Middendorf: Uh oh Terrell, you are breaking protocol. I’ve been here in Houston now for just shy of six years. There are few cities that I would use the word enchanting. Houston is one of those cities. Lawndale Art Center brought me out when I was living in Portland Oregon, to jury the Big Show and I fell in love. You and Lawndale had thrown some lovely mixers where I met some of the greatest people I have known. Houston has such a small town feel to it for being such a large city and everyone here was so collaborative in nature. I had already been thinking about expanding my projects and moving to Houston was the perfect direction. It really is an amazing city for making things happen. So lets get back to you Terrell!

James: Being a talker, an explainer, in some ways I think I am a born educator. We are all part of the chain of work, the teachers that have steered each of us, and I think of this as a continuity of tradition. And of knowledge. Philip Glass once said that he is only eight generations from Beethoven. So, as a teacher in the painting department at the Glassell School for thirteen years, and filling in here and there both at Rice and UH, I feel like I am part of an important continuity, not to mention that teaching has taught me as much as my myriad students.

The same goes with my participation one boards over the years, especially DiverseWorks and Gulf Coast/Art Lies, helping steer the growth of the various non-profit organizations.
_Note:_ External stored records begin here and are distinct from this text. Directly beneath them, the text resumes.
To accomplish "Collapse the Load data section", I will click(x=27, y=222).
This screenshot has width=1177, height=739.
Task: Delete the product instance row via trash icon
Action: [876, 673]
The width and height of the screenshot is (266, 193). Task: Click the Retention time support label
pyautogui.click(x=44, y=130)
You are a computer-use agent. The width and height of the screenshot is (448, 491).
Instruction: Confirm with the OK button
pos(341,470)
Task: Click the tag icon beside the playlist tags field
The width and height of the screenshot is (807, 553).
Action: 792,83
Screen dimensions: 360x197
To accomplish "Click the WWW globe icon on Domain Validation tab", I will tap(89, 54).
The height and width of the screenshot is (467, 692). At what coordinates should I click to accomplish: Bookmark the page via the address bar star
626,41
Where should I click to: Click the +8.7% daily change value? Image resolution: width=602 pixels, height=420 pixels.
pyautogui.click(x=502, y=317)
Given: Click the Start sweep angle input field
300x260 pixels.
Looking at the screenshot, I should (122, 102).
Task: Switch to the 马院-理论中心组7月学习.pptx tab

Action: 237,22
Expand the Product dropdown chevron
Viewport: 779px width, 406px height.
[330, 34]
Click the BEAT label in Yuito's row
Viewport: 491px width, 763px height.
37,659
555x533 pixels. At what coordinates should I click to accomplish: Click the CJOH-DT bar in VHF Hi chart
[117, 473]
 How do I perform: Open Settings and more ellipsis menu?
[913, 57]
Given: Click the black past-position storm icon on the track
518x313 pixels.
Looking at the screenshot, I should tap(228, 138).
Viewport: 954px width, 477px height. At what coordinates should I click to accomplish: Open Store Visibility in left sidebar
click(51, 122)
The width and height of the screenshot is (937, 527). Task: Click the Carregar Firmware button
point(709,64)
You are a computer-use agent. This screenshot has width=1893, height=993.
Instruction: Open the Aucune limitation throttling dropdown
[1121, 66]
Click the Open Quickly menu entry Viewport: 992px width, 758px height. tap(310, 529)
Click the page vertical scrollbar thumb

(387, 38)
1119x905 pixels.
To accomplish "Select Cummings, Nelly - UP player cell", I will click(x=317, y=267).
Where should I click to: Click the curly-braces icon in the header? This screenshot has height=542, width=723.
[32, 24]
Engagement with other artists, writers, performers, is key to my own thinking and practice. We all need to talk to each other, to explore new ways in to the creative. That’s how we learn and grow and come up with ideas together.

 

As the 2024 Texas Artist of the Year, Terrell James will be featured in an exhibition in the Art League Houston Main Gallery from September 30 - November 19, 2024. Art League Houston will also present an exhibition in the Art League Houston Front Gallery featuring a survey of works by 2024 Lifetime Achievement Award recipient, Jesse Lott. All three awardees will be celebrated at the 2024 Art League Houston Gala, hosted at Hotel ZaZa on Friday, October 14.